§ **Direction 1**: In the listing below, copy the stretch from the line containing "The image size is (720, 463)." through the line containing "will [257, 54]." word for word.

§ **Document**:
The End of Cheap Food
A recent Economist article (The End of Cheap Food) predicts that:
dearer food is likely to persist for years. That is because “agflation” is underpinned by long-running changes in diet that accompany the growing wealth of emerging economies—the Chinese consumer who ate 20kg (44lb) of meat in 1985 will scoff over 50kg of the stuff this year. That in turn pushes up demand for grain: it takes 8kg of grain to produce one of beef.
Additionally, as we continue to develop biofuels, the conversion of grains into fuel for our vehicles will contribute to additional pressure on agricultural.
But the rise in prices is also the self-inflicted result of America’s reckless ethanol subsidies. This year biofuels will take a third of America’s (record) maize harvest. That affects food markets directly: fill up an SUV’s fuel tank with ethanol and you have used enough maize to feed a person for a year. And it affects them indirectly, as farmers switch to maize from other crops. The 30m tonnes of extra maize going to ethanol this year amounts to half the fall in the world’s overall grain stocks.

§ **Exercise inputs**:
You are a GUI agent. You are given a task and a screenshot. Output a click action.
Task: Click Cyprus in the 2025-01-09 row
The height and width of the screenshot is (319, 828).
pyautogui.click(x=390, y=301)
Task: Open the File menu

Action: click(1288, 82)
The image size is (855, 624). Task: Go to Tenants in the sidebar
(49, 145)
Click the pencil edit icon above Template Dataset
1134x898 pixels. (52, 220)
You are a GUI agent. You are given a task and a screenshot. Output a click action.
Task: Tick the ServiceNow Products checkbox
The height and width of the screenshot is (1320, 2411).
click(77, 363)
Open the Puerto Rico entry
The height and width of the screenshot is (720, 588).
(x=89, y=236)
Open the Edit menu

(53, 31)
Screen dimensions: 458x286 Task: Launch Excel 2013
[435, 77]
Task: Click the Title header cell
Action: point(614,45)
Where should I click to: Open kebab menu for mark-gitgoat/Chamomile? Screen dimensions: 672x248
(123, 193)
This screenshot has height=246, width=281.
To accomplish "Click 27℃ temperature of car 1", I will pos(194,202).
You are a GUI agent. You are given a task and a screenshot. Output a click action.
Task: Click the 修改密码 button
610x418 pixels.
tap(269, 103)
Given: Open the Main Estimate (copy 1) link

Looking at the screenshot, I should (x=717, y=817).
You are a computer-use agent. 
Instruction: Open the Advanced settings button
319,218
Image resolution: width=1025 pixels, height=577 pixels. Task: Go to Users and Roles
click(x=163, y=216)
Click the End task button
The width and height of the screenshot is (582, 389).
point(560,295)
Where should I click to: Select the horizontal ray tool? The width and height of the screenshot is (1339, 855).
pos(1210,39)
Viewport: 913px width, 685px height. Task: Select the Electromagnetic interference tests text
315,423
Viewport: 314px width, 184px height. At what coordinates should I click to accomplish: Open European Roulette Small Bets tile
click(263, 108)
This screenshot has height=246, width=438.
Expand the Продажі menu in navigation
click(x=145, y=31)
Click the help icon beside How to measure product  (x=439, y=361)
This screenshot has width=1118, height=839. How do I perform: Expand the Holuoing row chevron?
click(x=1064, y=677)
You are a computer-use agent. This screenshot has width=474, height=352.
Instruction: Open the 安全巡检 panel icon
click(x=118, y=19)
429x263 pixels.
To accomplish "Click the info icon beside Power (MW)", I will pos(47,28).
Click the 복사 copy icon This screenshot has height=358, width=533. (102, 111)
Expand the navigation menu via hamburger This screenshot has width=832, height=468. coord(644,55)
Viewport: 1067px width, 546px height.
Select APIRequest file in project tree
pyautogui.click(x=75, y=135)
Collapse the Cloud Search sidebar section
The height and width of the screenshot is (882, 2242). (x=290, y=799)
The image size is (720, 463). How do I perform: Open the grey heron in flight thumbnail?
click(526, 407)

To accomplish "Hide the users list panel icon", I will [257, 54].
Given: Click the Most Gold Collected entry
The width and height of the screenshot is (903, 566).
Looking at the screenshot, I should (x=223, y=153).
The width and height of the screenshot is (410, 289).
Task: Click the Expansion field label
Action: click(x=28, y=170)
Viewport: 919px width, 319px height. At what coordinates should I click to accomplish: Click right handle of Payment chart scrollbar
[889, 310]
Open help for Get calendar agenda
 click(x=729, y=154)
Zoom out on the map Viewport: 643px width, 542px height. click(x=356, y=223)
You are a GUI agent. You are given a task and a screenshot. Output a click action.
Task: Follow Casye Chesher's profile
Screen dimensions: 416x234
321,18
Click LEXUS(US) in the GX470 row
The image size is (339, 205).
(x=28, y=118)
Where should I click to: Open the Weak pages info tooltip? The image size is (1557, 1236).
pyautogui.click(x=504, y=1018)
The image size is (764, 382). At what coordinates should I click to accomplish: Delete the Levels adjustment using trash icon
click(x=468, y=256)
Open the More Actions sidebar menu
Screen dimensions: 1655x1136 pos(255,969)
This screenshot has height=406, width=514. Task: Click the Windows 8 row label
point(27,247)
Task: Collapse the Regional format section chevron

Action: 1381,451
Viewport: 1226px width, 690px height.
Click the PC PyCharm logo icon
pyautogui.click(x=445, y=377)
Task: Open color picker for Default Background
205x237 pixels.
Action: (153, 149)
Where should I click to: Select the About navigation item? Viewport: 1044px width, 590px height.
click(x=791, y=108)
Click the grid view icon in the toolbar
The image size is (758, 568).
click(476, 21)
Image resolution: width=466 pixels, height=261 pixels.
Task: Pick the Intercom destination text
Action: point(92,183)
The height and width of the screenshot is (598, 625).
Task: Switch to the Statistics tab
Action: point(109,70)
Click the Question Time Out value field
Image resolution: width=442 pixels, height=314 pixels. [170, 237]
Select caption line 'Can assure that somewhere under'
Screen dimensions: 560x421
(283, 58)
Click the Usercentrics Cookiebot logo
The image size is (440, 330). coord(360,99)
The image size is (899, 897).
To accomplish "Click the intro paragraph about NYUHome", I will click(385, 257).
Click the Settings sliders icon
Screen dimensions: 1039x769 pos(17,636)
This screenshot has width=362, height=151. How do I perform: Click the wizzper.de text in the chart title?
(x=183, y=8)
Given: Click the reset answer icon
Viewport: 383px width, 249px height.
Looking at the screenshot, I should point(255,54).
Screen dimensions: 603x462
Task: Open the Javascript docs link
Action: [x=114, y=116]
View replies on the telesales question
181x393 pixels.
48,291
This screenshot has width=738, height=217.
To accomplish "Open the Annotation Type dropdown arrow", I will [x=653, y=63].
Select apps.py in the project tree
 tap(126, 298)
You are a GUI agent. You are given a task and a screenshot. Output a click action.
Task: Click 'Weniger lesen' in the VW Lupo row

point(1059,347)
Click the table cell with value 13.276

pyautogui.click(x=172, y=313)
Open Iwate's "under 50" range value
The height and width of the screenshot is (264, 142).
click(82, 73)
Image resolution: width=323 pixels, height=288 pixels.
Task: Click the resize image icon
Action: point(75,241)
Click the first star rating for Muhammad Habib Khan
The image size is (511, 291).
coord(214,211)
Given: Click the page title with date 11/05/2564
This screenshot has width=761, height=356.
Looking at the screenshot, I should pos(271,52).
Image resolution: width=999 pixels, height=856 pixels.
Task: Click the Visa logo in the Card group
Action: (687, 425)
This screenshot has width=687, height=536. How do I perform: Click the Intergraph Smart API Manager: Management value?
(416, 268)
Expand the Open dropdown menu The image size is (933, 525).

§ **Direction 2**:
Answer from the cheap-food text above:
(a) How many kilograms of meat did the Chinese consumer eat in 1985?
(b) How many kilograms of grain does it take to produce one kilogram of beef?
(c) What share of America's maize harvest will biofuels take this year?

§ **Exercise solution 1**:
The image size is (720, 463). How do I perform: Open the grey heron in flight thumbnail?
click(526, 407)

To accomplish "Hide the users list panel icon", I will [257, 54].

§ **Exercise solution 2**:
(a) 20kg (44lb)
(b) 8kg
(c) A third